Once you understand each Force, it is time to identify the threats and bargaining powers that surround you. We don’t usually think about competing for external forces in HR, but that doesn’t mean they don’t exist.

The Five Forces model has some limitations, including the fact that it is backward-looking. Thich means that its findings are mostly relevant only in the short term. This limitation is exacerbated by the impact of globalization.

Another significant disadvantage is the tendency to apply the five forces to an individual company rather than an entire industry, as the framework was designed to do.

Another issue is that the framework is designed in such a way that each company is assigned to a single industry group, even though some companies operate in more than one. Another issue is the requirement to evaluate all five forces equally when some industries are not as heavily influenced by all five.

The Bottom Line

Porter’s Five Forces framework defines the most important criteria to consider when examining a corporation’s competitive landscape.
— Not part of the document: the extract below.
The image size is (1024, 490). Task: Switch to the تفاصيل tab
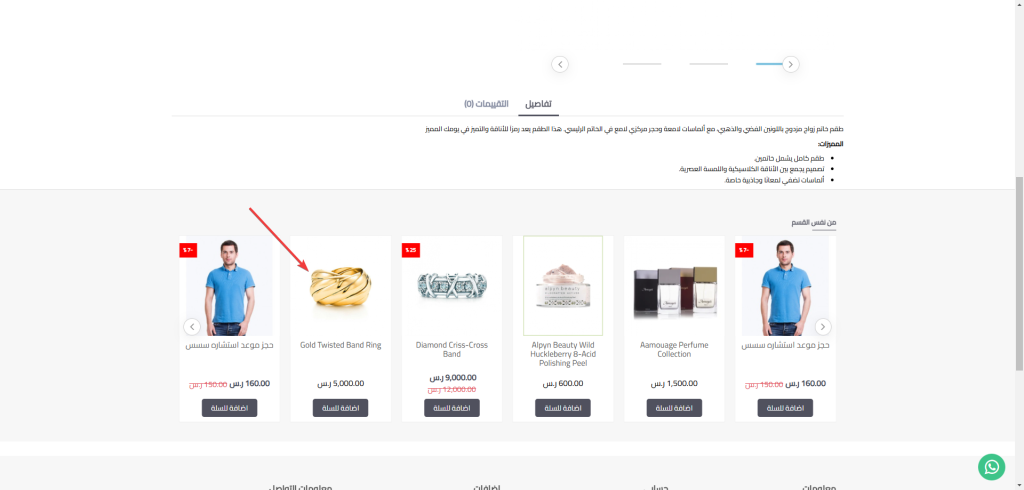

High threat levels usually indicate lower future profits, and vice versa. For example, if there are no entry barriers, an early startup in a rapidly growing industry may be quickly shut down. Similarly, a company selling products with numerous substitutes will be unable to use pricing power to improve margins, and it may even lose market share to competitors.

When making long-term plans, HR must look beyond their immediate business and to their industry as a whole, which is why Porter’s model has become so widely adopted. Porter’s still plays an important role in this, but it should not be the only tool in the toolbox when developing an HR strategy.